いつから買い始めたのかわからないが、僕は毎週水曜日になるとこの洋菓子店でシュークリームと季節のシュークリームを人数分購入するようになっていた。それなりの値段はするのだけれど値段に見合った美味しさだと思うので特に気にしたりはしていない。むしろ、これくらいの出費でスタッフがやる気になってくれるのであれば安いくらいだと思う。
「清澄さんって写真屋さんなんですよね?」
「そうですよ。僕は経営と裏方なんで写真を撮ったり現像したりってのはしてないですけどね。家族写真とか撮る予定があるんでしたらサービスしますよ。いつもサービスしてもらってますからね」
受けた恩は必ず返す。そんなポリシーをもっているのは誰にも知られていないと思うけど、そうやって僕は生きてきたのだ。こうして毎週シュークリームを買いに来ているのも、一生懸命働いてくれているスタッフたちに恩返しをしているようなものだから。

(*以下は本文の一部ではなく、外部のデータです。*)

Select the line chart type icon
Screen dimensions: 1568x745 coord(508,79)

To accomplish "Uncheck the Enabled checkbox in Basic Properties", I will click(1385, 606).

「そういうのではないんですけど、ちょっと写真の事で気になることがあるんですよ。私のスマホで撮った写真なんですけど、何か変な風に撮れちゃってるみたいなんです」
店長さんが見せてくれた写真には二人の女性が美味しそうなホールケーキを持って笑顔で写っていた。ショーケースに並んでいるホールケーキの中に同じものがあるが乗っているフルーツが少し違うようだ。色々な角度から撮った複数の写真は当然のようにケーキがメインになっている。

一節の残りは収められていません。